_Task objective_. From the line containing "The width and" down to the last line of the entries, print each line exactly and leave the pictures out.

------------

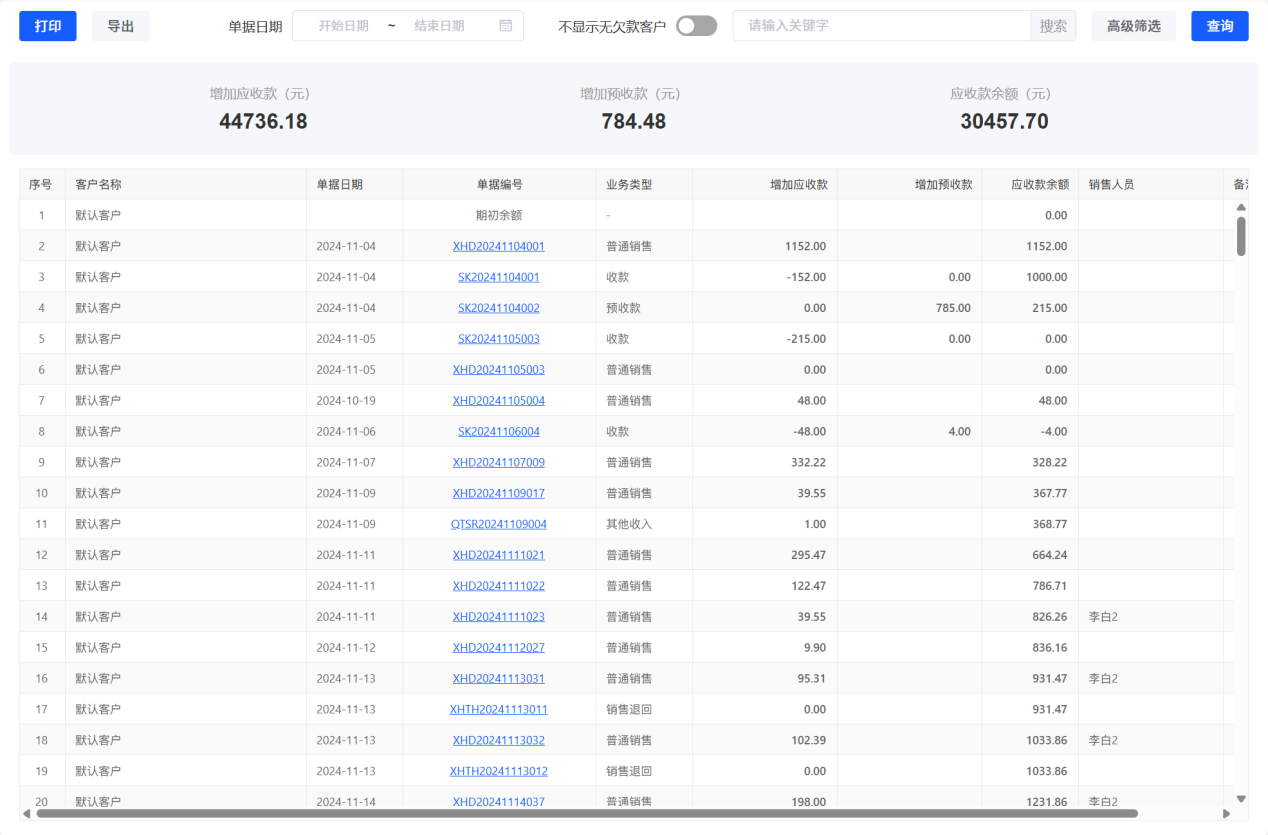The height and width of the screenshot is (835, 1268).
Task: Run the 查询 query button
Action: coord(1219,26)
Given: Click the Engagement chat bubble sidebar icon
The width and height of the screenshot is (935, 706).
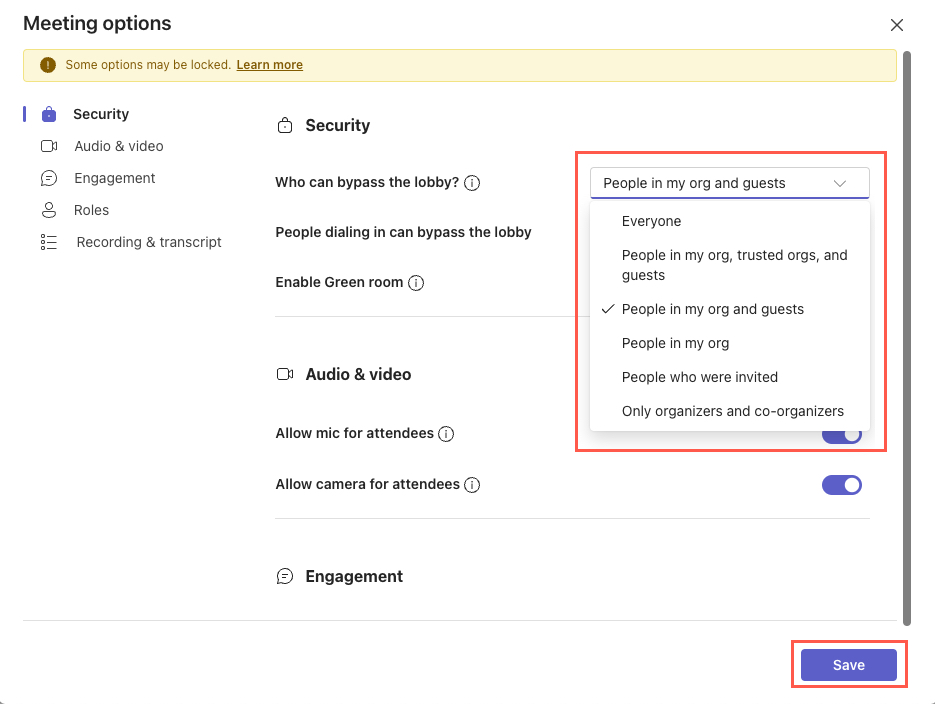Looking at the screenshot, I should (49, 178).
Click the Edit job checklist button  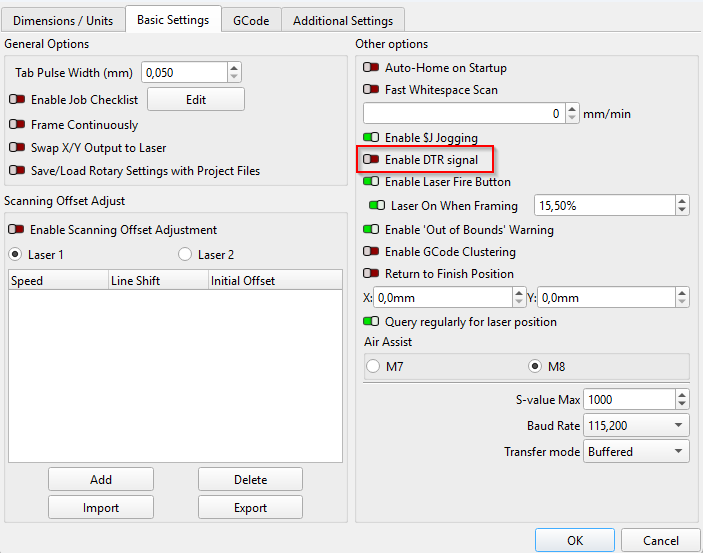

------------

_Output_.
The width and height of the screenshot is (935, 706).
Looking at the screenshot, I should (49, 178).
Click the Edit job checklist button  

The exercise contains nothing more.